> [Records shown]:
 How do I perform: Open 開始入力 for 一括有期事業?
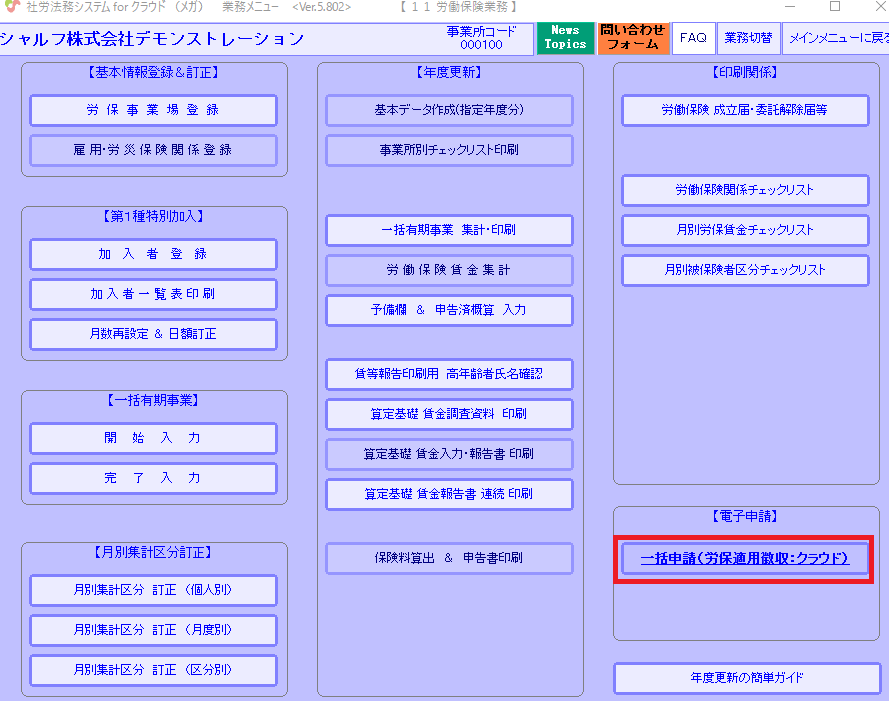(153, 438)
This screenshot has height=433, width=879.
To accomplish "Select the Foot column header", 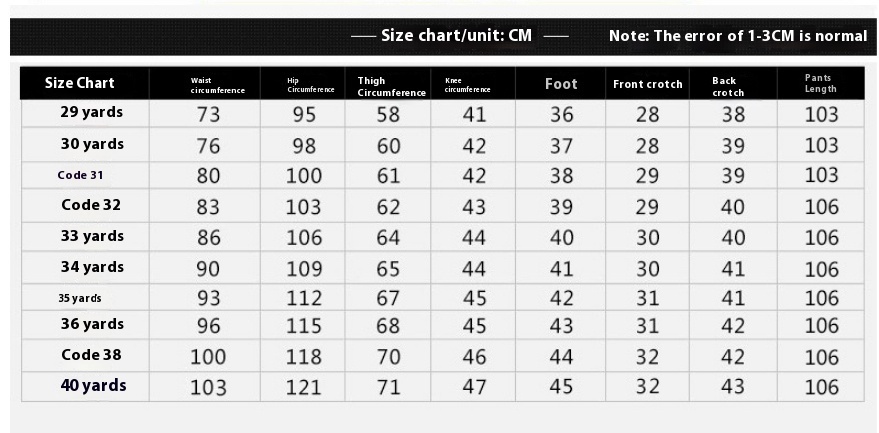I will (561, 84).
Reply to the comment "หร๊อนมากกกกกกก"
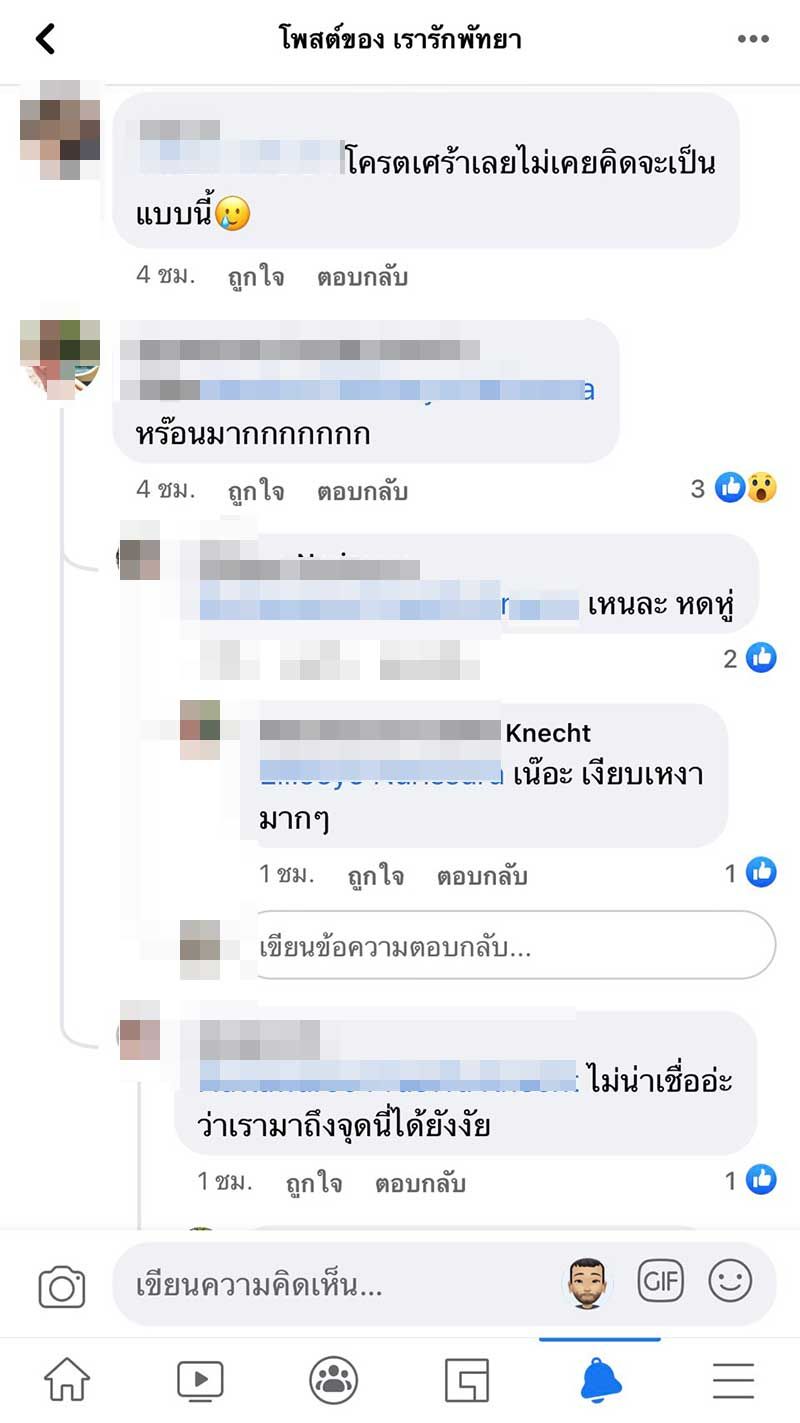This screenshot has width=800, height=1423. click(363, 491)
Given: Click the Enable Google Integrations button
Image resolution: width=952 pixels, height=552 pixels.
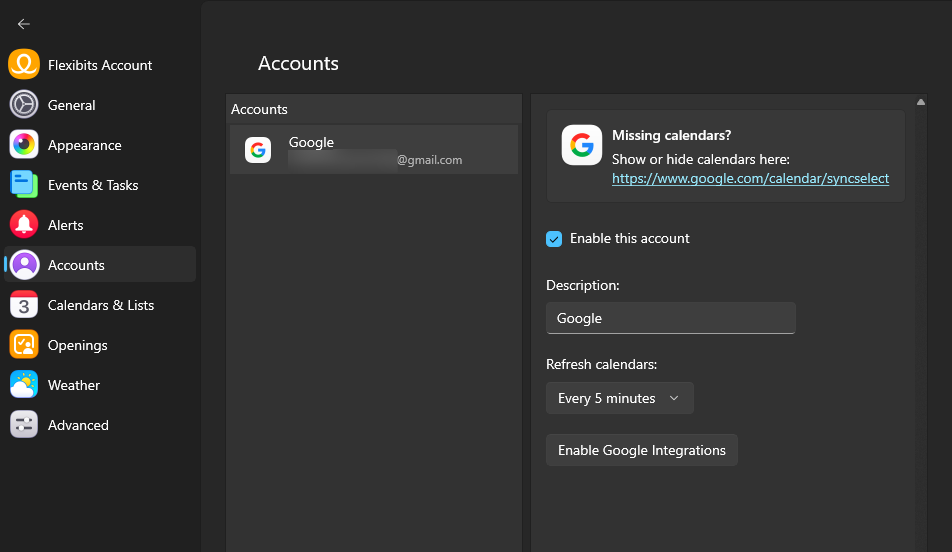Looking at the screenshot, I should pos(641,450).
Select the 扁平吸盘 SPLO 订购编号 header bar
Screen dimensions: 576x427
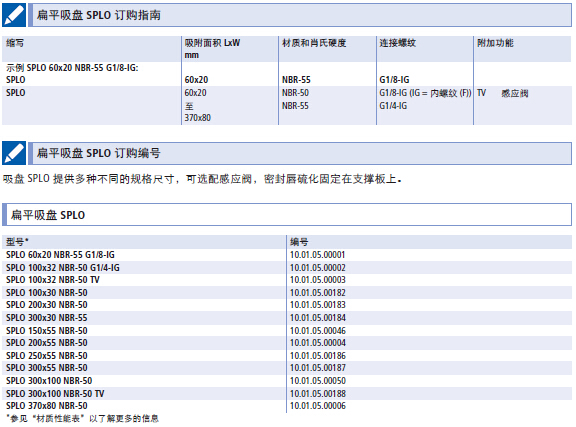coord(300,153)
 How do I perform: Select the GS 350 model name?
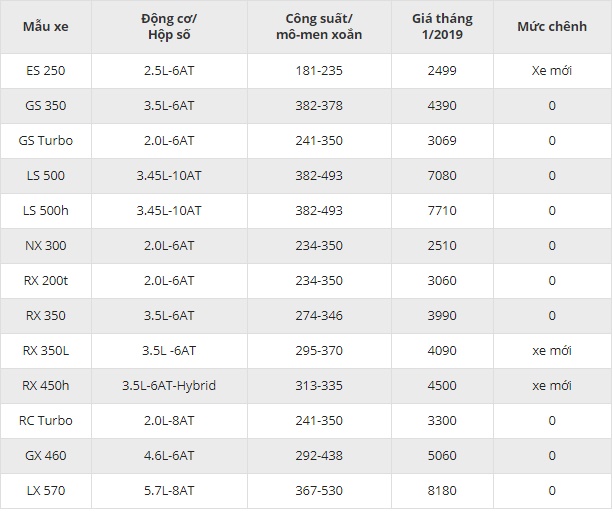[x=45, y=106]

> [Assignment]: Excluding all pictures, print exactly and only the lines from the line with "Select the 扁平吸盘 SPLO 订购编号 header bar" through the end of the records above, both ends included.

> [Expected answer]:
Select the 扁平吸盘 SPLO 订购编号 header bar
Screen dimensions: 576x427
coord(300,153)
 How do I perform: Select the GS 350 model name?
[x=45, y=106]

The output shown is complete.